Is it now the Real ID backlog? That's the problem here.
Found it in Texas Transportation Code 521.204. If you're under 18 and not in school (and didn't get your diploma or GED already), proof of being enrolled in a GED prep program can substitute.
Home school also counts as school.
But if you've just dropped out & have nothing else going on - yes, the law seems to prohibit a DL until you turn 18.
Home school is great until you realize the theme for prom is always incest.
As opposed to only about 20% of the time in regular-school prom, depending on the state.
The loophole is that documenting home schooling requires an old piece of toilet paper from your shoe, or any piece of fabric or paper or gum wrapper you may be able to locate.
I think our theme was "These are the times to remember."
re: 64.1
The real reason is that they allow unscrupulous agencies to bulk buy test slots, and then sell on at a massive markup, I believe.
74: that would increase price (to the detriment of the public and the benefit of the agencies) but wouldn't increase the backlog, because the agencies are not hoarding these slots, they are selling them all on. Whatever's happening with people bulk booking and reselling and so on, there is a limited number of driving test slots every day and those are (presumably) all getting filled by people who want driving tests. The length of a queue doesn't change because you allow some people to buy their way to the front of it.
If anything, if the agencies are driving up the price, there'll be some marginal people who will just decide they don't want to learn to drive at all if a test costs that much, and so the backlog should fall.
Shouldn't it?
"I don't know enough about LLMs' coding ability, but would anyone be prepared to bet that Builder.ai won't be real by 2030?"
It's real now lol you can use Codex or Claude Code and get functional applications with very little effort.
Another issue seems to be that, until very recently, there were just fewer driving examiners around than there used to be (the numbers are now increasing very slowly as of last year).
And the ones there are seem to be working less hard. 15% fewer tests were provided in the first four months of this year than in the first four months of 2024. And, unsurprisingly, the backlog went up substantially this year...
Rich people buying slots on speculation and then leaving them empty if they get busy or realize they are not ready yet?
57: That would be cherry picking unrepresentative results.
What do you get out of being so belligerent, as in 28, 38, and 57?
When he's not bickering or being belligerent, he's actually quite charming.
"Rich people buying slots on speculation and then leaving them empty if they get busy or realize they are not ready yet?"
This is happening- not just rich people either, it's so difficult to get a slot and you have to book so far in advance that people book tests before they start lessons and just hope they'll be ready. But you can cancel up to three days before without penalty. Or resell your slot of course. So I don't know if there are that many slots actually left vacant...
79: no, that was picking an example at random, which is the opposite of cherry picking. I assure you it was representative of my experience.
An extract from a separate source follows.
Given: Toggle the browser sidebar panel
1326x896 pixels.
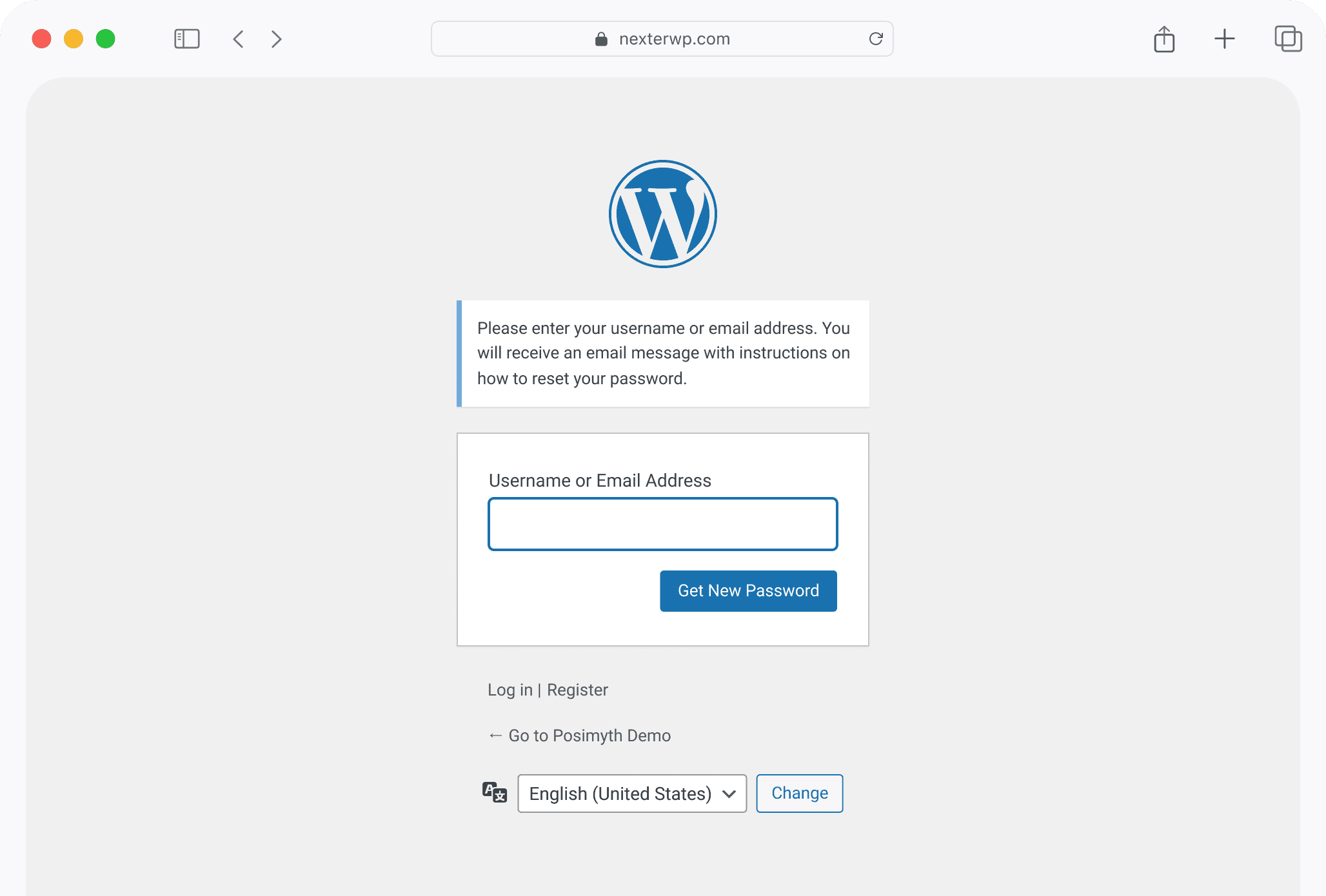Looking at the screenshot, I should tap(186, 39).
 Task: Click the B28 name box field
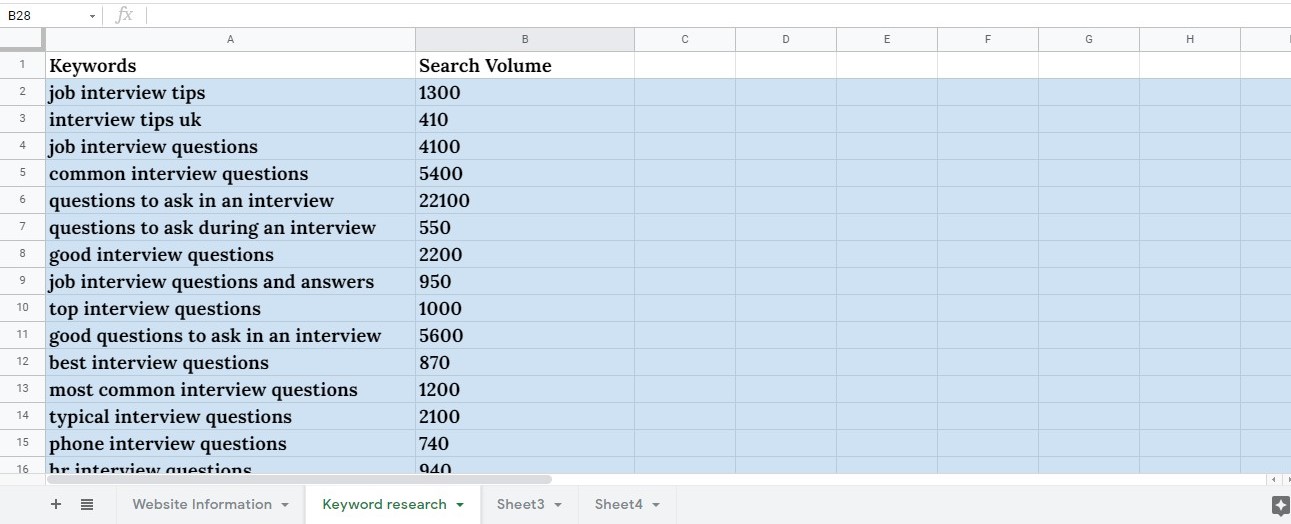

69: my understanding certainly could be wrong but was that this is a deliberate choice to disencentivize dropping out. Here it's not legal until 18 anyway.
When I spent almost a decade as a transcriptionist now almost that long ago, our process involved a pair where the first person creates the transcript and the second edited it. There was a huge range of abilities and outcomes within our office and we were better than the other bigger office, which was miles better than trying to get this done cheaper in the Philippines. But I was laid off when the company decided to mostly do the last and have a few American teams do high-profile stuff if clients would pay more for that. (And then I got a series of concussions and long covid and I don't have the memory to transcribe even if I wanted to, when before it was practically a superpower and I could do it while reading or writing something else.)